Provided text ▸
START
2018: The End of an Era

The end of 2018 will be distinguished by two notable retirements of Artech’s most tenured employees. After over 40 years of advancing the field, both Mike Hascall and Corrie Lovett will be hanging up their white gloves and starting a new chapter. We cannot express how thankful we are for their years of service, dedication to their craft, and generosity of knowledge and expertise.


Mike hascall. 41 years at Artech (1977-2018)

Mike Hascall was among the first group of employees hired to work at Artech when it was initially founded as the for-profit arm of and/or, an arts nonprofit in 1977. In 1981, Mike was part of the group of employees that purchased Artech from and/or and Artech began its journey as a stand alone entity. With some previous woodworking experience, Mike started in crating, but when the company was small everyone wore many hats so he was able to work in install and rigging and diversify his knowledge.
END
Stated exercise ▸
Return the entire retirement announcement word for word. Rely solely on the retirement announcement above.

Data provided ▸
START
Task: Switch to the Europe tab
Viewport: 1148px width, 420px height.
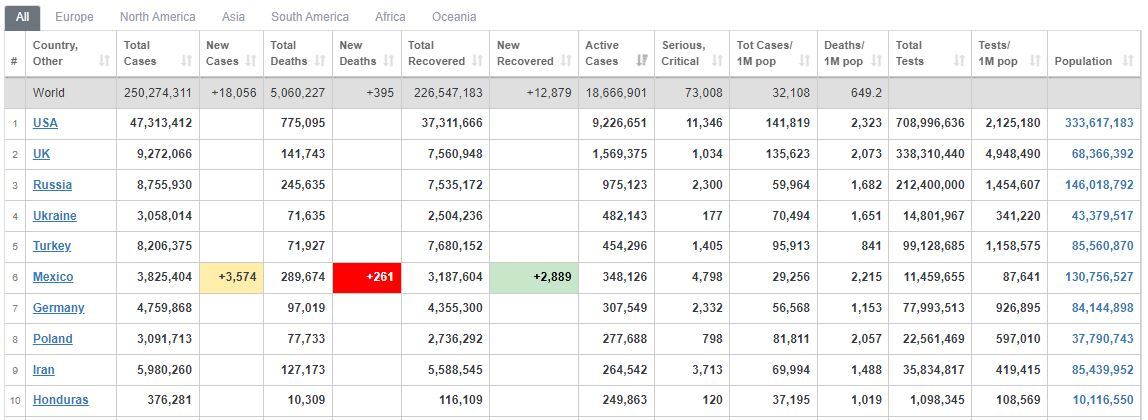Action: (74, 16)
END
Exercise response ▸
2018: The End of an Era

The end of 2018 will be distinguished by two notable retirements of Artech’s most tenured employees. After over 40 years of advancing the field, both Mike Hascall and Corrie Lovett will be hanging up their white gloves and starting a new chapter. We cannot express how thankful we are for their years of service, dedication to their craft, and generosity of knowledge and expertise.


Mike hascall. 41 years at Artech (1977-2018)

Mike Hascall was among the first group of employees hired to work at Artech when it was initially founded as the for-profit arm of and/or, an arts nonprofit in 1977. In 1981, Mike was part of the group of employees that purchased Artech from and/or and Artech began its journey as a stand alone entity. With some previous woodworking experience, Mike started in crating, but when the company was small everyone wore many hats so he was able to work in install and rigging and diversify his knowledge.